> **YOUR INSTRUCTIONS**
In the records below, the relevant part opens with the line containing "The height and width of the screenshot is (267, 621)." and closes with the line containing "You are a computer-use"; print that part exactly and only, without its pictures.

##############################

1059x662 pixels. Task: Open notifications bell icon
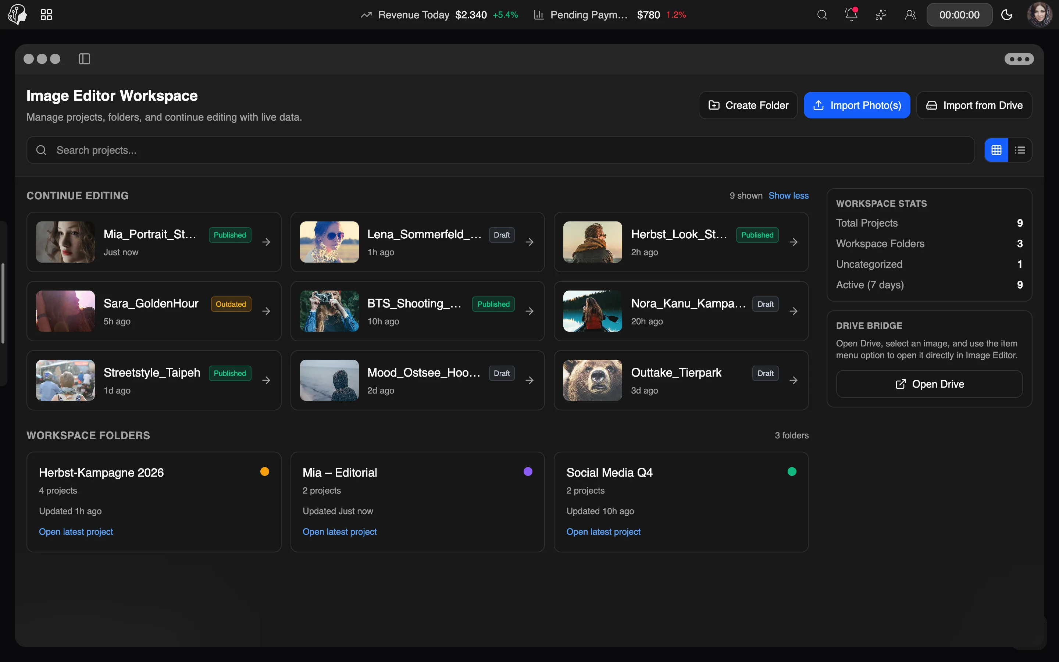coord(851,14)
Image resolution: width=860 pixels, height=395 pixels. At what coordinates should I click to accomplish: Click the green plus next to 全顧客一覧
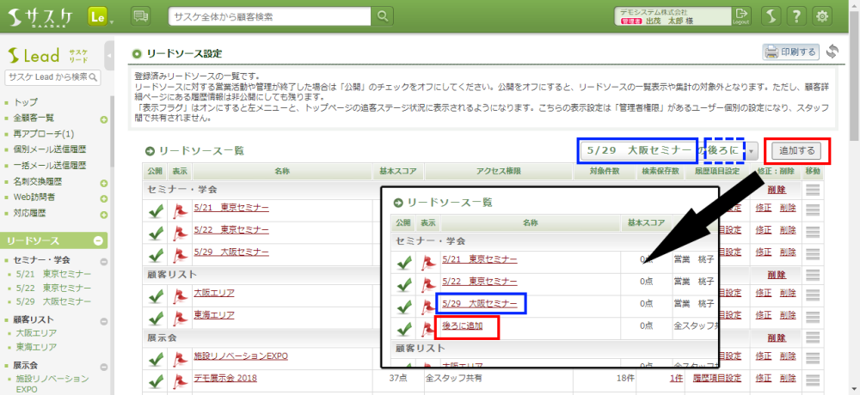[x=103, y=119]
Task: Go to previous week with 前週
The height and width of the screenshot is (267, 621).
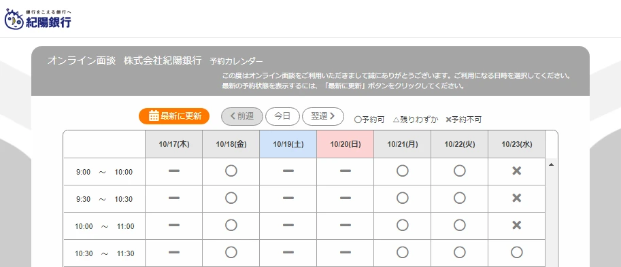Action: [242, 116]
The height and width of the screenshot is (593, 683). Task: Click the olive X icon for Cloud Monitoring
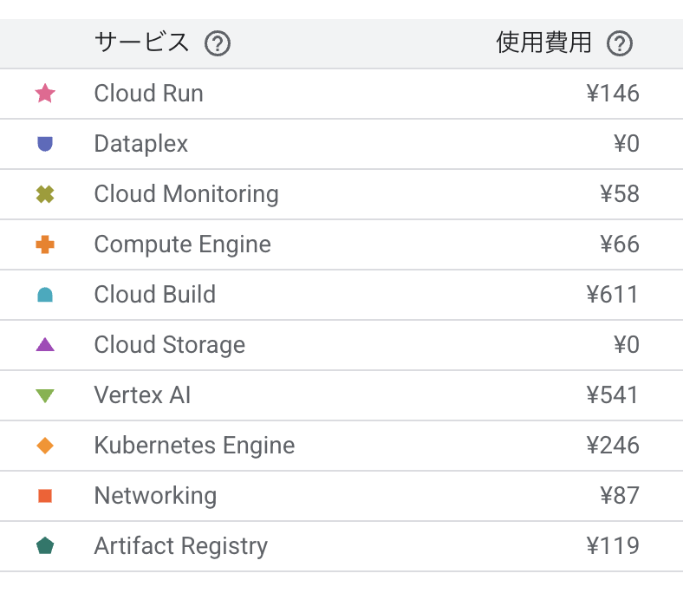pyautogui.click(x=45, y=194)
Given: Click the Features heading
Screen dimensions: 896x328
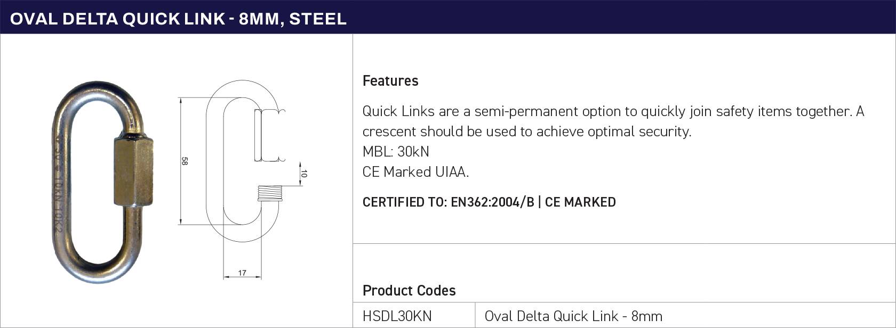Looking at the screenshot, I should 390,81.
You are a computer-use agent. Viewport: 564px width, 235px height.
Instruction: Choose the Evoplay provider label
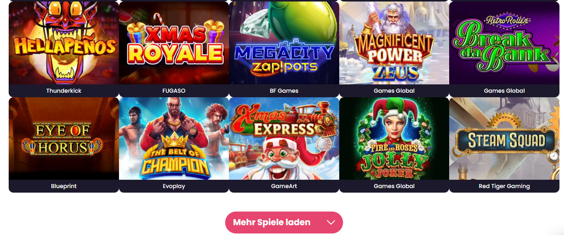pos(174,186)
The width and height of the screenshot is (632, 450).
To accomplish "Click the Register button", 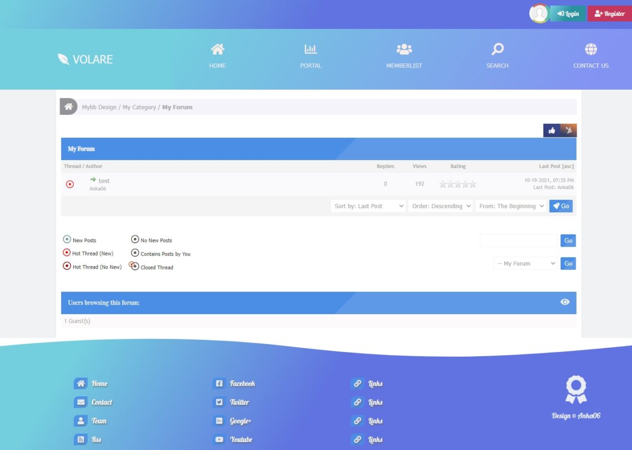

##############################

> **TASK RESULT**
The height and width of the screenshot is (267, 621).
Action: [242, 116]
The height and width of the screenshot is (593, 683). Task: Click the olive X icon for Cloud Monitoring
pyautogui.click(x=45, y=194)
Given: Click the Features heading
Screen dimensions: 896x328
Looking at the screenshot, I should 390,81.
You are a computer-use agent. Viewport: 564px width, 235px height.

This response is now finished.